BEGIN Data records
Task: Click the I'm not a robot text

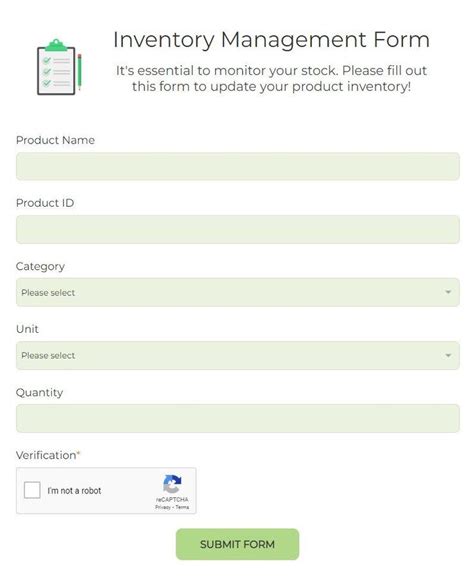Action: pos(74,490)
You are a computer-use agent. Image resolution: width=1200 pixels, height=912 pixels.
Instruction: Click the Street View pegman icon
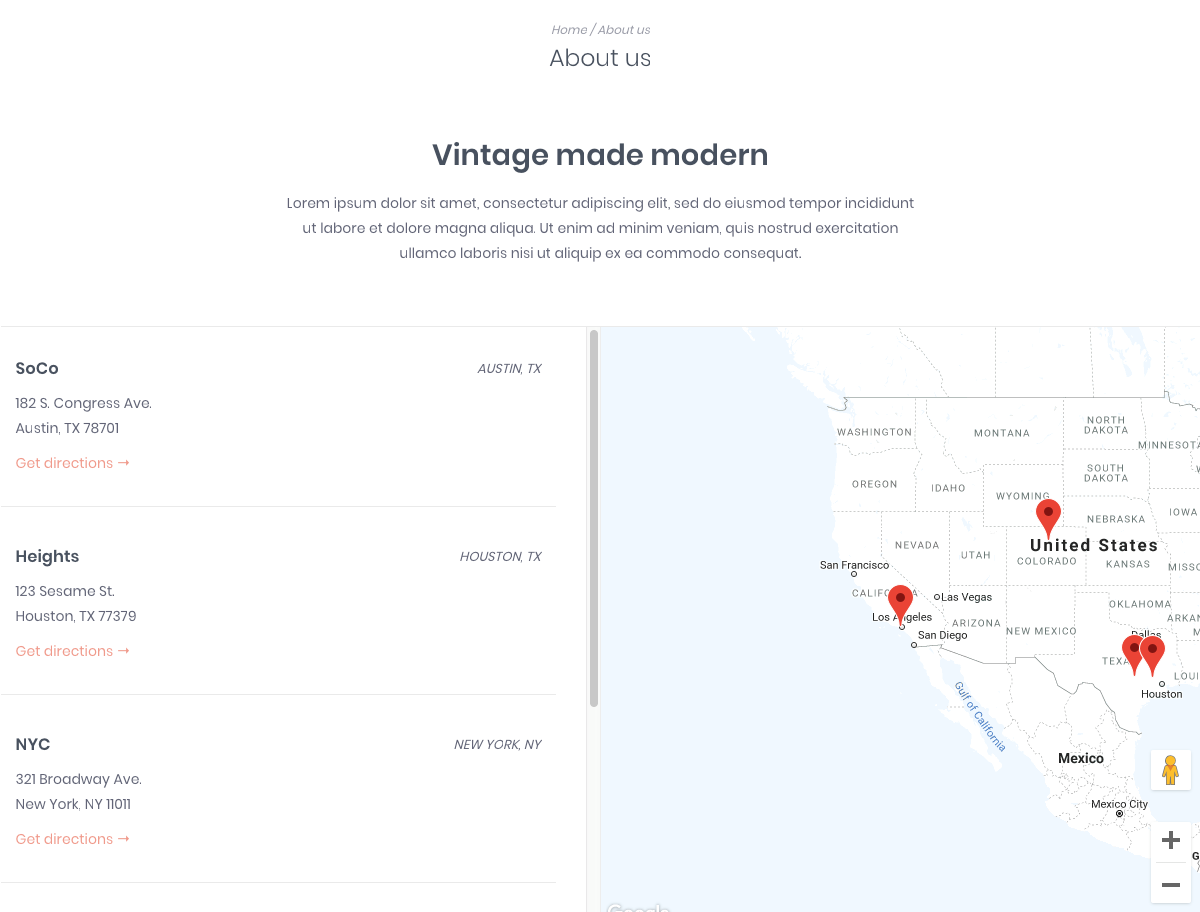pyautogui.click(x=1170, y=770)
END Data records
__What is needed__
Repeat every line of the items above word for word, leaving out the pictures.

__Reply to the task__
Task: Click the I'm not a robot text

Action: pos(74,490)
You are a computer-use agent. Image resolution: width=1200 pixels, height=912 pixels.
Instruction: Click the Street View pegman icon
pyautogui.click(x=1170, y=770)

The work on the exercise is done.